"Oh! I thought it was 'Alice in Wonderland'!" Joan was surprised into speech.

"That's a new one on me—'Alice in Wonderland,'"—commented the young man. "Is it good stuff?"

"You've never read 'Alice in Wonderland'? What a queer childhood you must have had!"

"Didn't have any," he replied, smiling up at her. Then he removed the smile, made a respectful little bow, and went on out the door.

Joan found that she was blushing, hotly; and no wonder. She was shocked by herself. She, one of Sister Mary Agnes's best exemplars of decorum, had deliberately started and continued a conversation with a strange young man met by chance on the dark stairway of a house where assuredly gentlemen did not live. ("Unless very poor gentlemen," she amended; for, ears or not, he seemed somehow to belong in the category of gentlehood.) Nor had she even terminated the conversation. It was he who had done that. He had shown more sense of the fitness of things than had she, Joan Darcy!

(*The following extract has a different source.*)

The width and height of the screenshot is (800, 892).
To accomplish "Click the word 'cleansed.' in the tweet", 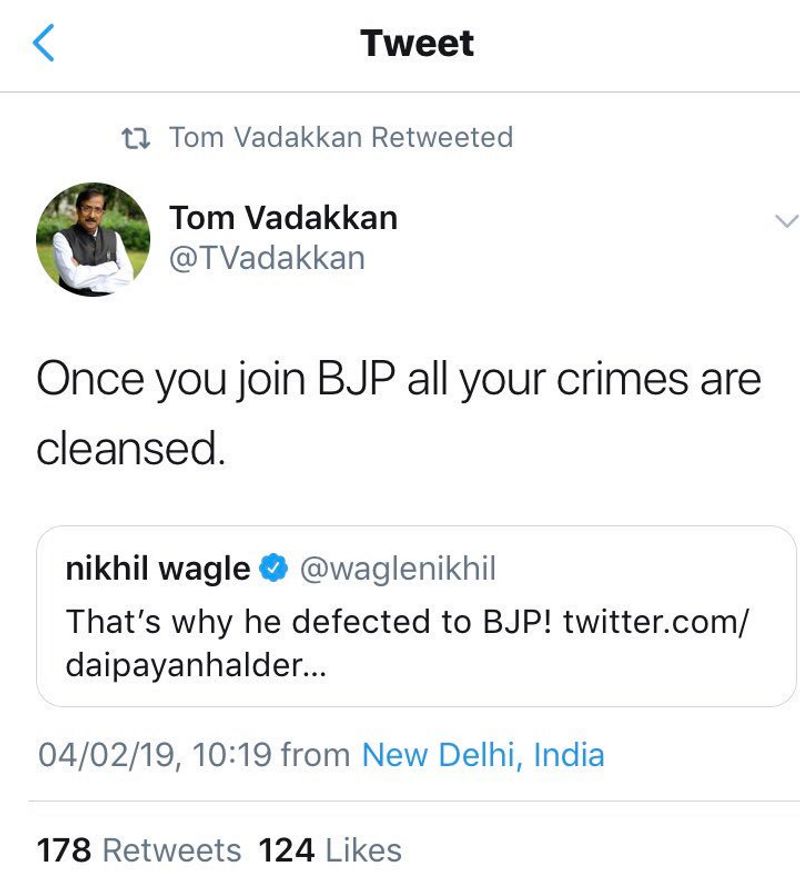I will click(x=131, y=448).
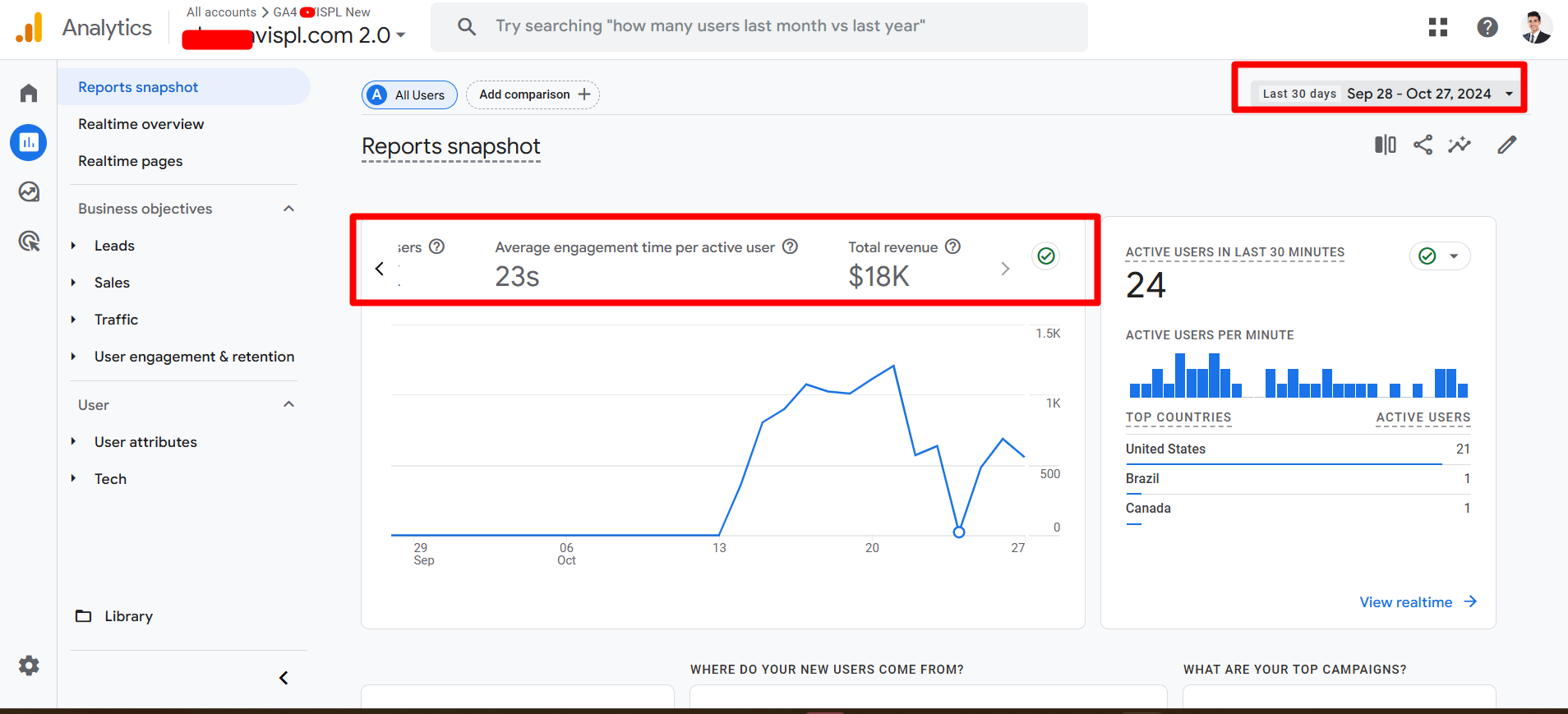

It was all the effect of the hospitable old hall, Joan decided. The house, like the roof of a friend, had introduced them. But what was he doing in such a house? It was not the sort of abode that would appeal, she fancied, to necktie drummers.

She opened Ellen's door without knocking. "Hello, there! Who's that I met on the stairs, and why does he call you 'Mrs.,' you giddy old fraud?"

A spoon dropped to the floor with a clatter as Ellen turned, beaming. "Land sakes! You might as well kill a person as scare her to death," she complained, far too pleased to admit it. "What you doin' down town this time o' day, all dressed up like lady-come-to-see? What do you want, eh?"

"Pancakes," explained Joan, ripping off her long gloves. "I'm going to stay to supper, Nellen, so get me an apron and let's begin."

Ellen's smile widened. "Pancakes! On a hot night like this?"